Output, word for word, the lines of this listing that fall between the line with "Given: Open the" and the line with "Screen dimensions: 884x597", counting both of those lines, and no others.

EXCERPTED DATA »
+++++
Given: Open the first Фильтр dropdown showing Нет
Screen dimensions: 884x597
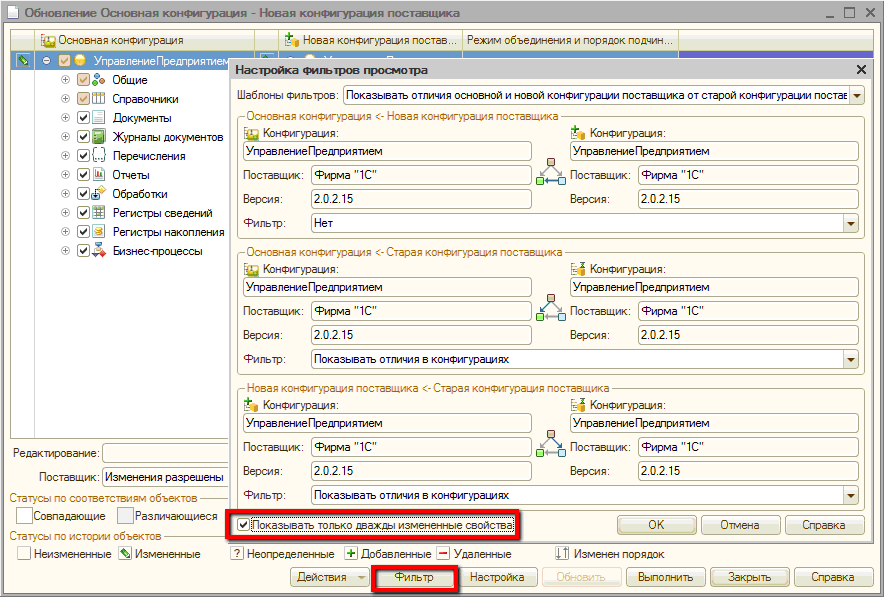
+++++
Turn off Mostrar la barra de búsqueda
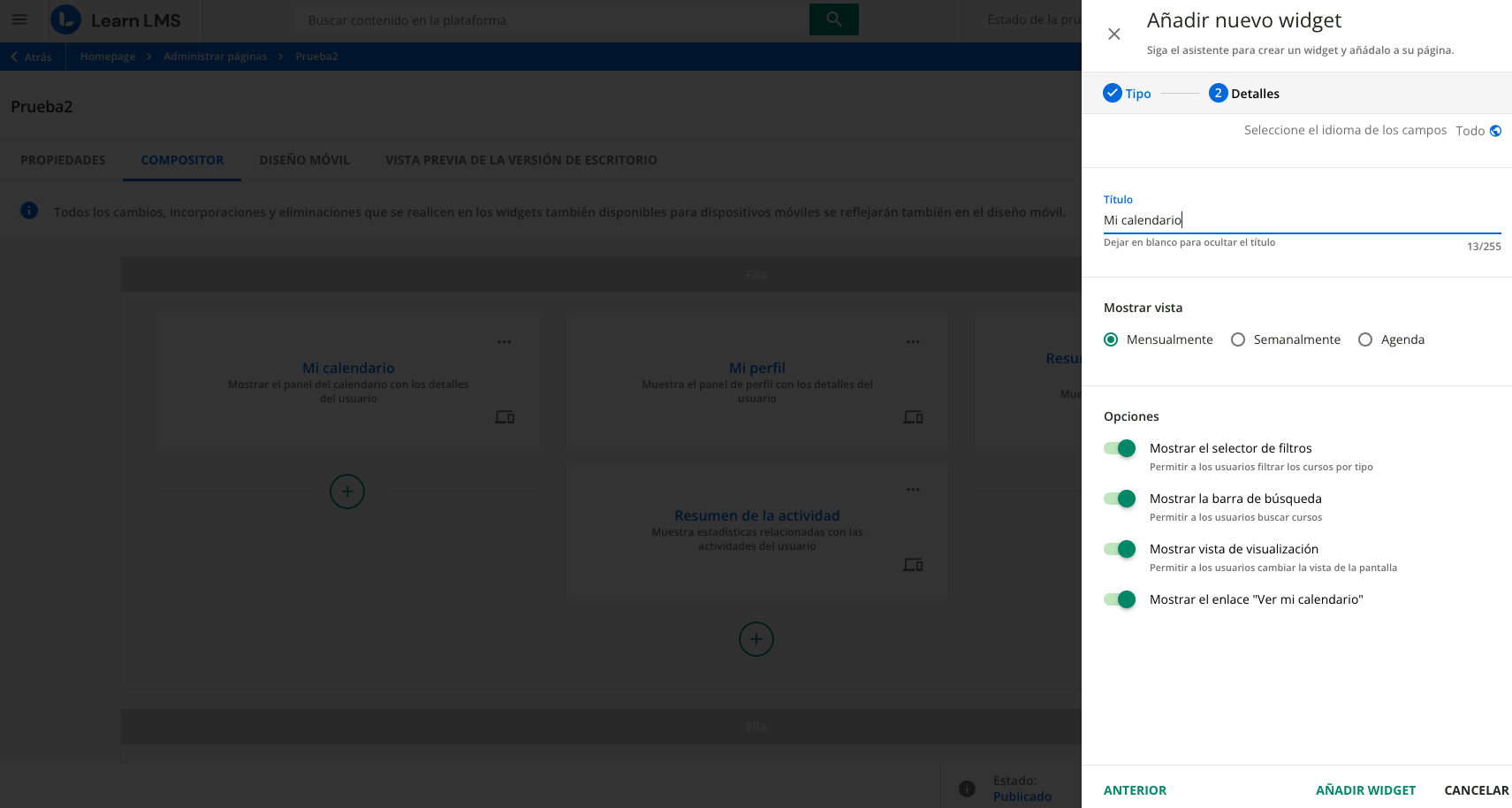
+++++
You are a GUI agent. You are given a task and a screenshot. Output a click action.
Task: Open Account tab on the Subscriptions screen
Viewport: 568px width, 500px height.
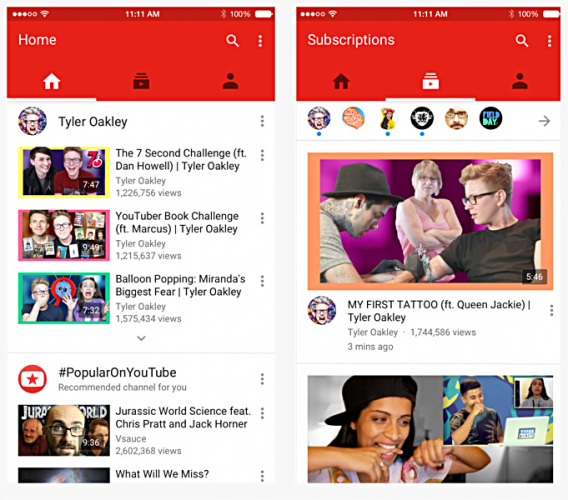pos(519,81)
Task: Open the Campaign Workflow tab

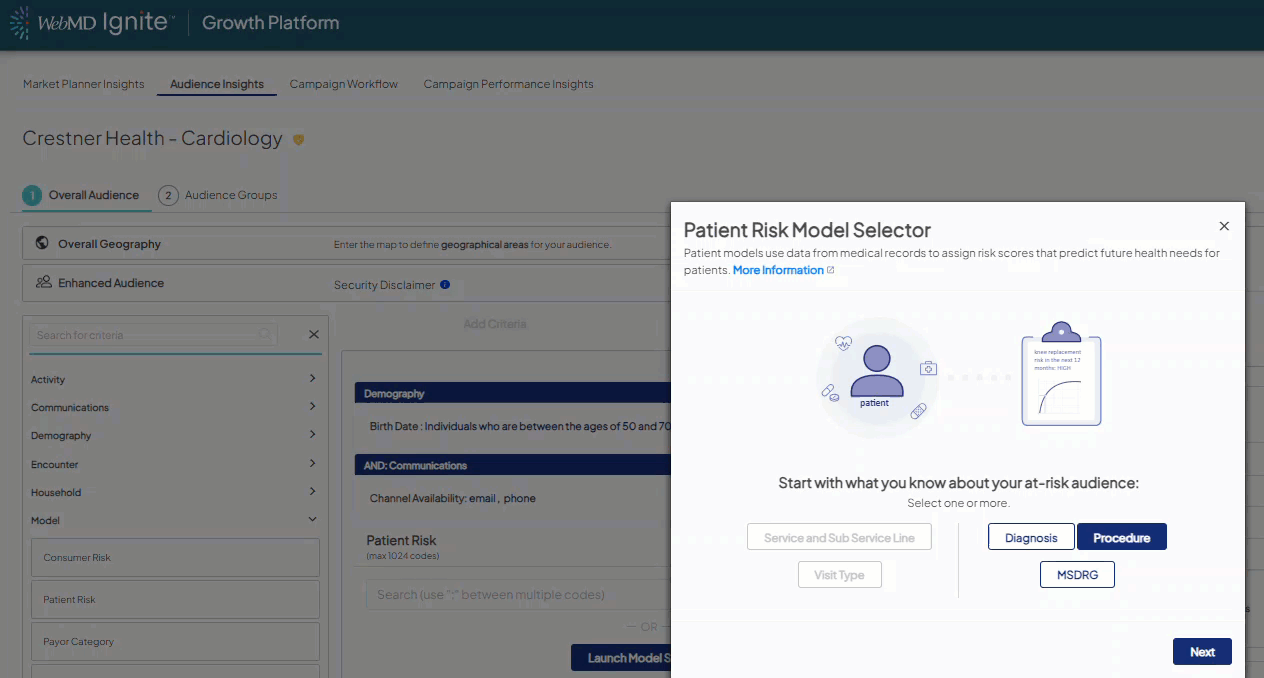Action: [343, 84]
+++++
SOLUTION TO THE PROBLEM »
Given: Open the first Фильтр dropdown showing Нет
Screen dimensions: 884x597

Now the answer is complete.